#### [WORK ORDER]
What you return should be the lines from the one with "Given: Click the Storlek size input field" through the one with "Task: Collapse the" in the data below, reproduced exactly with both ends, and no pictures at all.

#### [RECORDS TO USE]
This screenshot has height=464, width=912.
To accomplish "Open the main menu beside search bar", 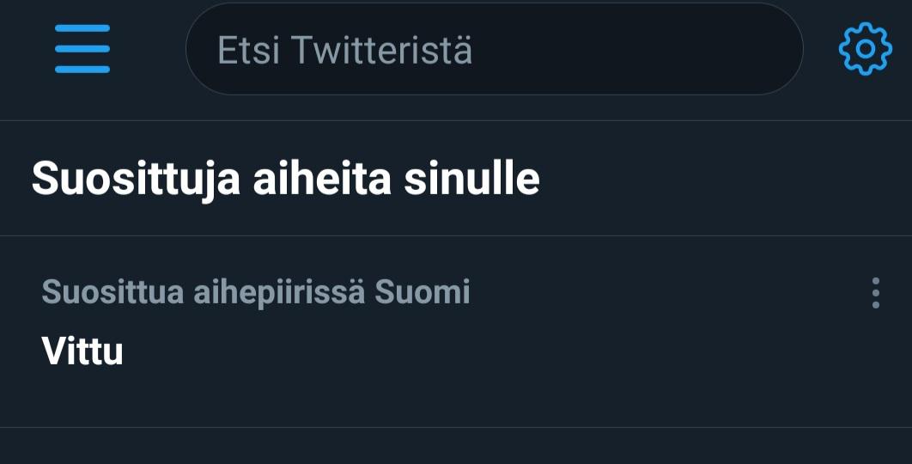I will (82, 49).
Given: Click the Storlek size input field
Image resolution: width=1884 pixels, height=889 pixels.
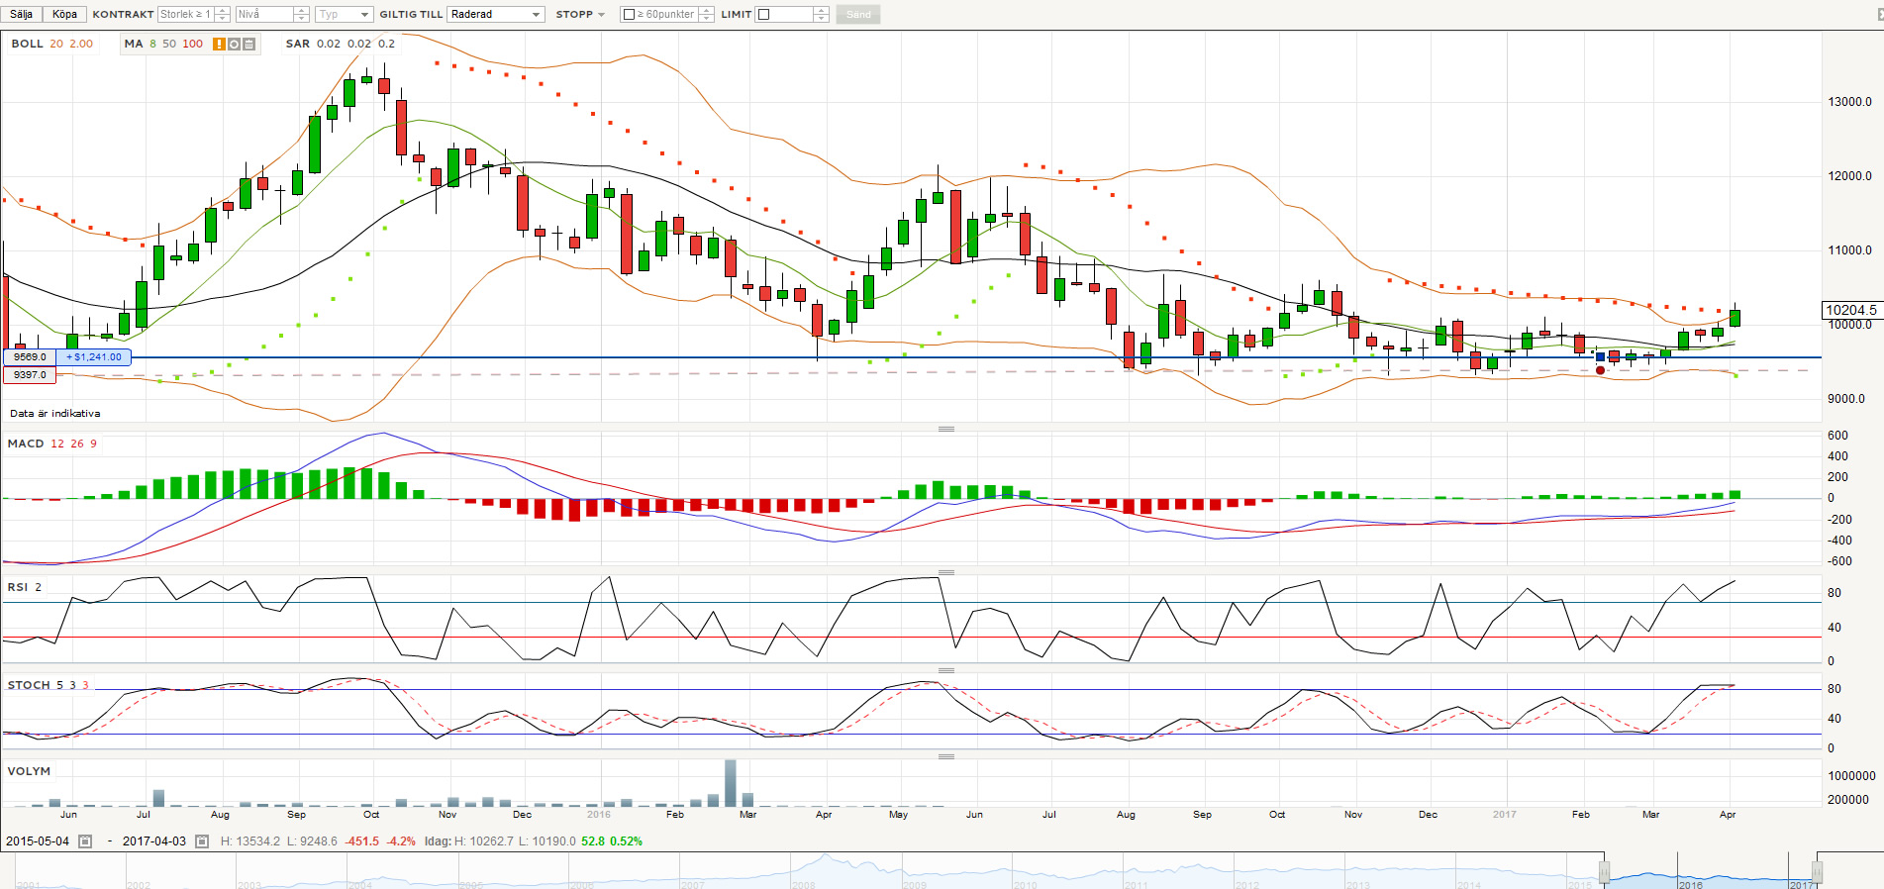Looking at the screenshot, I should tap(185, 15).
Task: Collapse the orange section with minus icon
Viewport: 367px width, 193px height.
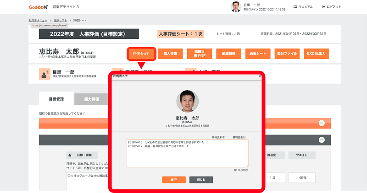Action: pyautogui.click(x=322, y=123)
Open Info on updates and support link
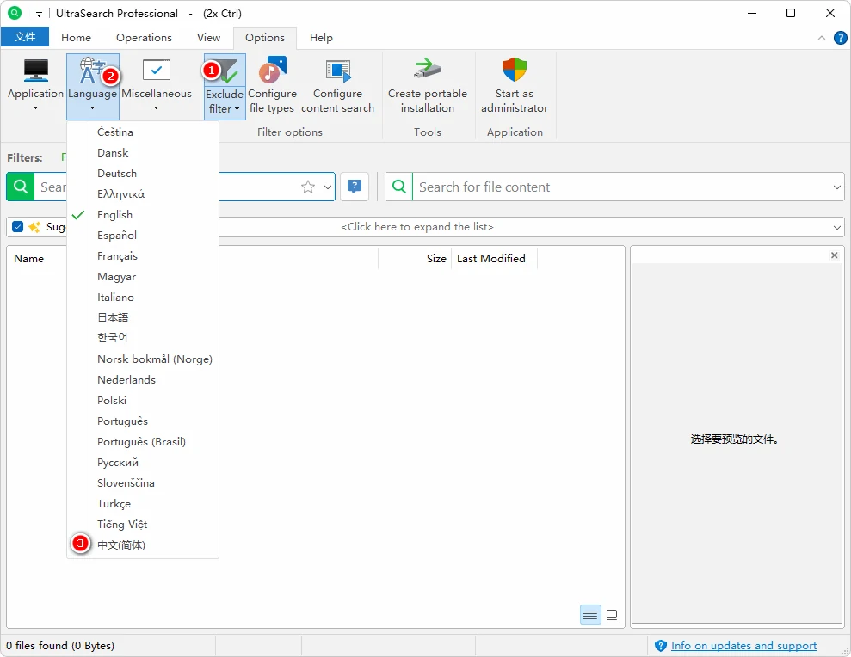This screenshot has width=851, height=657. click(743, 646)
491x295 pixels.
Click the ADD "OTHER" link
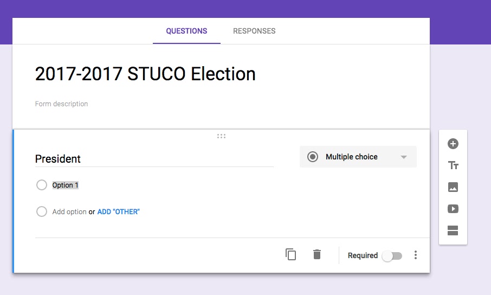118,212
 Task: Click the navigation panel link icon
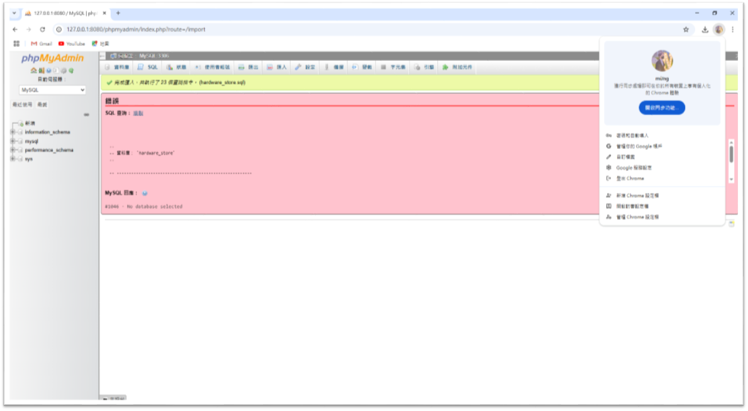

#### [EXPECTED ANSWER]
Given: Click the Storlek size input field
Image resolution: width=1884 pixels, height=889 pixels.
Looking at the screenshot, I should tap(185, 15).
Task: Collapse the orange section with minus icon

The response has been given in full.